A transversal research lab for Cultural Data Science

The Lab

Welcome to the Culture & Computation Lab! We are a transversal research unit hosted at the Department of Humanities of the University of Luxembourg. As such, we form part of the university’s focus area “Digital Transformation”.

Our main mission is to foster collaboration among scholars of the department, to promote research in Cultural Data Science as a comprehensive approach to the application of computational methods in the humanities, and to advance the analysis of (digital) culture from a scholarly point of view. In doing so, we are driven by a critical curiosity and open to everyone.

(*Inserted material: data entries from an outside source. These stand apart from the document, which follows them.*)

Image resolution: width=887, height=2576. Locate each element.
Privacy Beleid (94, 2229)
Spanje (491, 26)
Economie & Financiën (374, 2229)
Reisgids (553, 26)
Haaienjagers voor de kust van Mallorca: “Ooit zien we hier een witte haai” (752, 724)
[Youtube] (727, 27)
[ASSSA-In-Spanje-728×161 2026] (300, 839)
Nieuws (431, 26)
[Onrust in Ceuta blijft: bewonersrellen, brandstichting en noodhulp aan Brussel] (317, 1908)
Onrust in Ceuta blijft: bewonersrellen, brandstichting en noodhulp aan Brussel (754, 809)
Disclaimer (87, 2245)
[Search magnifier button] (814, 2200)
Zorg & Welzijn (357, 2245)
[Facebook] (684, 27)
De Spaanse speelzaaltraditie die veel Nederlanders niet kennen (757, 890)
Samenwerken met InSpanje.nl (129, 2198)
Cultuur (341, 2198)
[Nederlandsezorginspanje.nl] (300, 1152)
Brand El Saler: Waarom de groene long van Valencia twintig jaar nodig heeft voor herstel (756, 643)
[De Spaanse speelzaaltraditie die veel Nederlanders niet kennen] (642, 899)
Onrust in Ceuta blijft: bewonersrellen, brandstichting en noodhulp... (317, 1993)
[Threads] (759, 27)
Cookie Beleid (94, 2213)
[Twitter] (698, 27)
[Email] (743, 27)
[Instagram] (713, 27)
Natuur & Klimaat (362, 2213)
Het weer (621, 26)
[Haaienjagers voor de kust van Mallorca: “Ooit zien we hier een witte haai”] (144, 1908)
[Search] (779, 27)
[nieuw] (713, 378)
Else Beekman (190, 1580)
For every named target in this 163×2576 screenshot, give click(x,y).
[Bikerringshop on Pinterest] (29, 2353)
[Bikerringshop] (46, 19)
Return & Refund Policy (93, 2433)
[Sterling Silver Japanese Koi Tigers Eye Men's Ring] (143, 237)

The lab serves four primary functions:

  • Thematic figurehead: It positions & promotes humanities research at the university in the national and international research landscape.
  • Project hub: It provides infrastructure, technical and development assistance for projects and researchers in the departmant.
  • Training platform: It offers training and teaching in Cultural Data Science and digital methods to scholars and students, and the scientific community beyond the university.
  • Anchoring point: It functions as a collaboration hub for incoming researchers, societal stakeholders, and industry partners in terms of project development and funding.

Thematic profile

The central starting point for the lab is a holistic analysis of the complex interrelations between culture and digitality. That is, in our work, we establish a close link between the development of technical solutions for the analysis of (digital) culture at scale and a thorough scholarly reflection on the impact that machine learning and digitality have on culture as a whole, including academic research practices. The Department of Humanities with its different scholarly disciplines (inter alia, culture theory, history, literature, linguistics, media studies, philosophy) offers the ideal academic environment for such an endaavor.

Focus areas

During its startup phase, the lab focuses on three thematic axes:

  • Critical Digitality Studies: We are evaluating the effects of digital practices and machine learning applications on human interaction, including the different forms of cultural and societal engeneering that emerge from them.
  • Culturally-grounded NLP: We are seeking to advance research in computational linguistics and NLP by grounding the statistical processing of language data in social practices and cultural data.
  • Data Science training platform: We are developing a Cultural Data Science training and teaching platform for reseachers and students at the university and beyond, in close cooperation with the C2DH.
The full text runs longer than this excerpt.